Цитируемый текст:
#11. Смерть


Луи-Фердинанд Селин
Отдавая дань Золя

От переводчиков

Первая и единственная в литературной жизни «сумрачного гения» Франции публичная речь была произнесена им в 1933 году.

Погожим днем 1 октября в Медане, недалеко от Парижа, где 31 год тому назад умер Эмиль Золя, на традиционное поминальное мероприятие собралось около двухсот человек. Автор удостоенного в предыдущем году премии Ренодо бестселлера «Путешествие на край ночи» (к осени 1933 года было продано более ста тысяч экземпляров и уже появились переводы на многие иностранные языки) согласился на уговоры отдать должное отцу натурализма и защитнику Дрейфуса. Для Селина, Золя не любившего, это стало поводом, чтобы сказать о том, о чем во Франции 33-го года не говорил почти никто, — несмотря на то, что вот уже 10 месяцев как за Рейном родился Тысячелетний Рейх.

Сегодня речь великого французского писателя — кстати, с Рабле одним из первых сравнил Селина не кто иной как Троцкий, — считается пророческой.

Вряд ли откажет этой речи в актуальности и читатель, на язык которого полвека спустя она впервые переводится (по тексту «Hommage a Zola», опубликованному в «Cahier de L'Herne Celine», Paris, Ed. de L'Herne, 1963-1965-1972, pp. 501-506).


Люди — это мистики смерти,
которых должно остерегаться.

Думая о Золя, мы впадаем в состояние некоторой неловкости перед созданным им, он еще слишком близок к нам, чтобы вынести окончательное суждение о нем, я хочу сказать — о его целях. Он говорит о вещах, которые нам знакомы... Нам было бы приятней, если бы эти вещи хоть немного изменились.

Данные о позициях слов и элементов:
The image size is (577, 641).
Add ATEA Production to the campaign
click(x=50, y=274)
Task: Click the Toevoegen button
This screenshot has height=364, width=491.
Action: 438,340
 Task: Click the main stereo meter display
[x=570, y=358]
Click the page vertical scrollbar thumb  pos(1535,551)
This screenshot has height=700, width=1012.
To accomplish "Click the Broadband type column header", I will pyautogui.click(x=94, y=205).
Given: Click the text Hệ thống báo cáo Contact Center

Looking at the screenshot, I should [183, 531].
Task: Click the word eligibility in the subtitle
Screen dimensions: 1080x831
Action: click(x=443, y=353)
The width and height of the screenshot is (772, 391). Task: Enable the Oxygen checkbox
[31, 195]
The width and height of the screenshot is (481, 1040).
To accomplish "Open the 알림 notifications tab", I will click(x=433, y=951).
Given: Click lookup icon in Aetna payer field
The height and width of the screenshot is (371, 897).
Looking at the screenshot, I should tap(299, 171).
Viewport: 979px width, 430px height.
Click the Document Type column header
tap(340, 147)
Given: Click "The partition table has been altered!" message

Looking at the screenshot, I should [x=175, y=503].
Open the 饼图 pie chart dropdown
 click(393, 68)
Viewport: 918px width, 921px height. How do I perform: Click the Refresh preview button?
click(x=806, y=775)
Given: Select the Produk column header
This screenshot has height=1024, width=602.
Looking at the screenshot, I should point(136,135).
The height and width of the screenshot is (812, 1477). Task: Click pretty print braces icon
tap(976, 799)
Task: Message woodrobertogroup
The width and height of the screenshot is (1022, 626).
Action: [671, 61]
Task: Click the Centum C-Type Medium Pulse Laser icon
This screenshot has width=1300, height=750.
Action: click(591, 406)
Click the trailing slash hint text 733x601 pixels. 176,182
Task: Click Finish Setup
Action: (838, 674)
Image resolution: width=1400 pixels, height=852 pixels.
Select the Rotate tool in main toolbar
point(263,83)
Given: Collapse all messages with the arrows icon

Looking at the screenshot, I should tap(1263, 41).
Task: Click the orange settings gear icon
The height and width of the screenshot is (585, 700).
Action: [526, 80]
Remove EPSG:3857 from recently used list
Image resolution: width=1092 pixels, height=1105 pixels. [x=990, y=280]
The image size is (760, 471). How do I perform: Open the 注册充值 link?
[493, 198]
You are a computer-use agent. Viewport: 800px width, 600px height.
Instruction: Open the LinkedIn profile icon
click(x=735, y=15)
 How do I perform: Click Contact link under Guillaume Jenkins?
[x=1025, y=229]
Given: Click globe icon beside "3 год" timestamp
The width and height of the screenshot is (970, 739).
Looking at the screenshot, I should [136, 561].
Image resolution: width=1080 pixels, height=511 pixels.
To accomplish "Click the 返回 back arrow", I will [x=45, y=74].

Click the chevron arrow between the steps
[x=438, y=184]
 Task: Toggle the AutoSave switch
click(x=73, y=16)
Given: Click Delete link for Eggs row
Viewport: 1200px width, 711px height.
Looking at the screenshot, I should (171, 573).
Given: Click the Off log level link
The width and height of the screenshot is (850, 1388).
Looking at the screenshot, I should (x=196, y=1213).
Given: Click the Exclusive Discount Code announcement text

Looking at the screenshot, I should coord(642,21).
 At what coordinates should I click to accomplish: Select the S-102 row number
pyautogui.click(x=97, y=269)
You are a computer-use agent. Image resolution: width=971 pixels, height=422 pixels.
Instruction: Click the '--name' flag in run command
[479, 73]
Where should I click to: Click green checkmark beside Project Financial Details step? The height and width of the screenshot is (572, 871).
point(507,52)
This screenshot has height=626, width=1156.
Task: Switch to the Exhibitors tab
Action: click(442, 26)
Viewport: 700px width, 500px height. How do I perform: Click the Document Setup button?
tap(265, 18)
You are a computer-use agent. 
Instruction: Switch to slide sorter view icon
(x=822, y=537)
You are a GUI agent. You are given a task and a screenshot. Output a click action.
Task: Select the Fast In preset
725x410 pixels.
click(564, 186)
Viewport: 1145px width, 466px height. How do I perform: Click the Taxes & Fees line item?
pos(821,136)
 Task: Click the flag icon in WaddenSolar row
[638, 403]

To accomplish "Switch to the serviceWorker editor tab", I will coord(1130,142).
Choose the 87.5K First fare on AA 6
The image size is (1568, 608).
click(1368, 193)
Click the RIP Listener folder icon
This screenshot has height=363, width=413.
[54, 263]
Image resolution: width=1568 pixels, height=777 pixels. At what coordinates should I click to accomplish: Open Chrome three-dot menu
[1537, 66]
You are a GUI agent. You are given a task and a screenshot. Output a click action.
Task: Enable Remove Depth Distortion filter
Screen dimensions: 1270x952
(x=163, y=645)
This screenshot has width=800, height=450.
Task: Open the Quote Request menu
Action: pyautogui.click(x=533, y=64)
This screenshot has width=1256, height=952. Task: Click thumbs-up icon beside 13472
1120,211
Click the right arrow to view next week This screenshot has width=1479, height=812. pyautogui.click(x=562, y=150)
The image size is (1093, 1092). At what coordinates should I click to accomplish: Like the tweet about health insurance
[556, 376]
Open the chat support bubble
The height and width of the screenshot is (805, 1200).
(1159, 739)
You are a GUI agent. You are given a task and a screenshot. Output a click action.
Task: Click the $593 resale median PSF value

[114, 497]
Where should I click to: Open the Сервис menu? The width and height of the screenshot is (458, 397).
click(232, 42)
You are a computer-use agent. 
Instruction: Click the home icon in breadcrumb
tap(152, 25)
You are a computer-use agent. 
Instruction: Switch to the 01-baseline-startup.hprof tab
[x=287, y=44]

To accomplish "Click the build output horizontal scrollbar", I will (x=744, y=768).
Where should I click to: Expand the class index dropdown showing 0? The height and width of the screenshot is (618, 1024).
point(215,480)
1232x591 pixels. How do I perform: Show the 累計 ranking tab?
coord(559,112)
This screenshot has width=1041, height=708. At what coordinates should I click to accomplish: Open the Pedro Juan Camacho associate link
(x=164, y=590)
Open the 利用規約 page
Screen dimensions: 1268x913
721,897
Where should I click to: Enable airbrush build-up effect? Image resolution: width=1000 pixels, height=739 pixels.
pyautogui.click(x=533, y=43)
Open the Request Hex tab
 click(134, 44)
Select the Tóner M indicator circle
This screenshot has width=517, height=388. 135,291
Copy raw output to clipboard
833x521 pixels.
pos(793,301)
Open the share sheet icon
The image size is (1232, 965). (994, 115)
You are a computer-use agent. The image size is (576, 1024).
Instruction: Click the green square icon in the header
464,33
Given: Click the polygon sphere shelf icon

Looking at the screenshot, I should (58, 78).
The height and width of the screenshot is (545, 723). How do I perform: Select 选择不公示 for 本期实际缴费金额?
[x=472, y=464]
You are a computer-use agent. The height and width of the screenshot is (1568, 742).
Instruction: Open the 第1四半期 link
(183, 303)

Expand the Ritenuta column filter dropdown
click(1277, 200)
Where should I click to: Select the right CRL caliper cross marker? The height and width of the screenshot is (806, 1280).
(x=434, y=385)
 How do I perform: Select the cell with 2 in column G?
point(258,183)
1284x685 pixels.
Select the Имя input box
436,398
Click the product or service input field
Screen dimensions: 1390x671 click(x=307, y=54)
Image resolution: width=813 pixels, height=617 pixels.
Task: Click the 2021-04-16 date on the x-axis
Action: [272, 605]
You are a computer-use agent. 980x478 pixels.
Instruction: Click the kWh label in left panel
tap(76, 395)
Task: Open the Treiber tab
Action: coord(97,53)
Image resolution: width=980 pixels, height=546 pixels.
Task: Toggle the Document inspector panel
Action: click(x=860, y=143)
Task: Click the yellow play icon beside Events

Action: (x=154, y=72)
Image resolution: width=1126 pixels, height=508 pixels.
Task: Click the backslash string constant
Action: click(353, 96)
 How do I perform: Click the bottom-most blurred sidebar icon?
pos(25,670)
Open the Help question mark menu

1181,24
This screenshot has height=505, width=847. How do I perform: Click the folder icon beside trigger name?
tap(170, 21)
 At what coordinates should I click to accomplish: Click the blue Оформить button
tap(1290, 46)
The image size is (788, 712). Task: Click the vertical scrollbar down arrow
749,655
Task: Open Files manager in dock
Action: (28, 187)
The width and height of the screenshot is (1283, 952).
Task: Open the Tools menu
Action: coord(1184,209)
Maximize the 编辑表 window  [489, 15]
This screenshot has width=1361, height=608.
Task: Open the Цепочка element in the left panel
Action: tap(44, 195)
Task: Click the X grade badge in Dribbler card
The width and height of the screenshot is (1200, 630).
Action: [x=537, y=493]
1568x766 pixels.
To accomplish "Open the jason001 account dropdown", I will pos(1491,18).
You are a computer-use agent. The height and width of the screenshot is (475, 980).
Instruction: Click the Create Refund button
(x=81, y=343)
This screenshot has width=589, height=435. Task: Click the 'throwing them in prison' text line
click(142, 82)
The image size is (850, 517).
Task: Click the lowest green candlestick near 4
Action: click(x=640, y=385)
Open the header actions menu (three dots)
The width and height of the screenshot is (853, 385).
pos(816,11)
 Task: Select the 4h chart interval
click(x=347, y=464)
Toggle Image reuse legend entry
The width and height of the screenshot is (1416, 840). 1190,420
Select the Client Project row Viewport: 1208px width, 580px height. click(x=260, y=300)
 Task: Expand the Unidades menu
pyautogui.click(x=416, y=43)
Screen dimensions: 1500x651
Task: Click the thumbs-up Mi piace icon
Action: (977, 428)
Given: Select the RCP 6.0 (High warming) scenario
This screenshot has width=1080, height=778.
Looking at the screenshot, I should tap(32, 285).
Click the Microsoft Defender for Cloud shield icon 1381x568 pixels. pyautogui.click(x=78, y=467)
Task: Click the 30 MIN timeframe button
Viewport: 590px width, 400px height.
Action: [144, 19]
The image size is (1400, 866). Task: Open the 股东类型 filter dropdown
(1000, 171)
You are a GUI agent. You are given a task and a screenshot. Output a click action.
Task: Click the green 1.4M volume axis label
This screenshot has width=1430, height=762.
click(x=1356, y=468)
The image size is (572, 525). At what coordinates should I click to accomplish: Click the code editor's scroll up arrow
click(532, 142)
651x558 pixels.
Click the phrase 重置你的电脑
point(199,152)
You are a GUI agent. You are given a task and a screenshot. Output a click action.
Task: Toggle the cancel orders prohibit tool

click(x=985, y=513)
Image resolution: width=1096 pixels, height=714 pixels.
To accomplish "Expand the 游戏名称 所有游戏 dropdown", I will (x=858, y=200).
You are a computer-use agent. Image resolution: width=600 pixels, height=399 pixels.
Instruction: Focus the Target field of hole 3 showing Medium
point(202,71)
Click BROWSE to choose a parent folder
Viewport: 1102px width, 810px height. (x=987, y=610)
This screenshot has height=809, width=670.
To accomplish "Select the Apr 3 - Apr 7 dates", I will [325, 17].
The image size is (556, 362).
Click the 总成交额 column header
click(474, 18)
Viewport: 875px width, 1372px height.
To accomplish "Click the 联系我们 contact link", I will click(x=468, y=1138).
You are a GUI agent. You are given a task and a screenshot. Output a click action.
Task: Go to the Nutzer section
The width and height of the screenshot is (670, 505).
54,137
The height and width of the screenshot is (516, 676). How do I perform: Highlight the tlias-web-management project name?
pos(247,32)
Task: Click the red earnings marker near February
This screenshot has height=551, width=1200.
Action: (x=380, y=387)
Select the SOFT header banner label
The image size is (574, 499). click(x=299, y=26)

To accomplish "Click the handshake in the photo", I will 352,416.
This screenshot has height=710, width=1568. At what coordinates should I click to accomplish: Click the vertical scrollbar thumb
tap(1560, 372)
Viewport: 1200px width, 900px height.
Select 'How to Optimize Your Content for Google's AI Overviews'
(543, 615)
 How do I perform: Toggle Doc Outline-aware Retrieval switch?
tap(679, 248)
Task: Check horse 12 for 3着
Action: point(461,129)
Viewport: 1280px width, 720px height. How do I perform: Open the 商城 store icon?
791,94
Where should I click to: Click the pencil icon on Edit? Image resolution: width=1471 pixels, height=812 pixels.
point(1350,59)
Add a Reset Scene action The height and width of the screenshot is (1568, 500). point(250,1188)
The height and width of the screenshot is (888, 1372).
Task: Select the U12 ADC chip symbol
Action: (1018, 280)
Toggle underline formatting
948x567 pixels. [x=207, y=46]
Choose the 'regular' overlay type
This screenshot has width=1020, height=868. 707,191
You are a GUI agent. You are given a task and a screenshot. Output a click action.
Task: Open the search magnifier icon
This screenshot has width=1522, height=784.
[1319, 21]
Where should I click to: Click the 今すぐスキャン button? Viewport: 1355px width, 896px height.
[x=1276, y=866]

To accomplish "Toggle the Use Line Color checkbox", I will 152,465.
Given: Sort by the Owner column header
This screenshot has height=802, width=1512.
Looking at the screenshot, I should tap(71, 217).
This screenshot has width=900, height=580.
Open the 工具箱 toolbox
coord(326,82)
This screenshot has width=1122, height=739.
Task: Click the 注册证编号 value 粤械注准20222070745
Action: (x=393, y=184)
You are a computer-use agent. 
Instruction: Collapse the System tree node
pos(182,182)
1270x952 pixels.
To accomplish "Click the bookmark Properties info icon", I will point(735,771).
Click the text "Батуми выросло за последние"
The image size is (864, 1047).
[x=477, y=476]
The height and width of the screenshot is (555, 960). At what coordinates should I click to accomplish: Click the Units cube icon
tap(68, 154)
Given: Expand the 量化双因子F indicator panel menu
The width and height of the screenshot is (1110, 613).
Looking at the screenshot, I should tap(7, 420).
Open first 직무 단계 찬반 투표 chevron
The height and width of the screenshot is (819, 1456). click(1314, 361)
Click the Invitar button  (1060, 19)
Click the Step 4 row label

Что сделать:
A: Перепишите дословно фрагмент текста о речи Селина в память Золя, который начинается со слов, содержащих «Первая и единственная», и заканчивается словами «родился Тысячелетний Рейх.».
B: Назовите всех людей, которых текст о речи Селина в память Золя упоминает по фамилии, не считая названий премий и изданий.
Листинг взят из другого источника.

Ответы по заданиям:
A:
Первая и единственная в литературной жизни «сумрачного гения» Франции публичная речь была произнесена им в 1933 году.

Погожим днем 1 октября в Медане, недалеко от Парижа, где 31 год тому назад умер Эмиль Золя, на традиционное поминальное мероприятие собралось около двухсот человек. Автор удостоенного в предыдущем году премии Ренодо бестселлера «Путешествие на край ночи» (к осени 1933 года было продано более ста тысяч экземпляров и уже появились переводы на многие иностранные языки) согласился на уговоры отдать должное отцу натурализма и защитнику Дрейфуса. Для Селина, Золя не любившего, это стало поводом, чтобы сказать о том, о чем во Франции 33-го года не говорил почти никто, — несмотря на то, что вот уже 10 месяцев как за Рейном родился Тысячелетний Рейх.

B: Селин, Золя, Дрейфус, Рабле, Троцкий.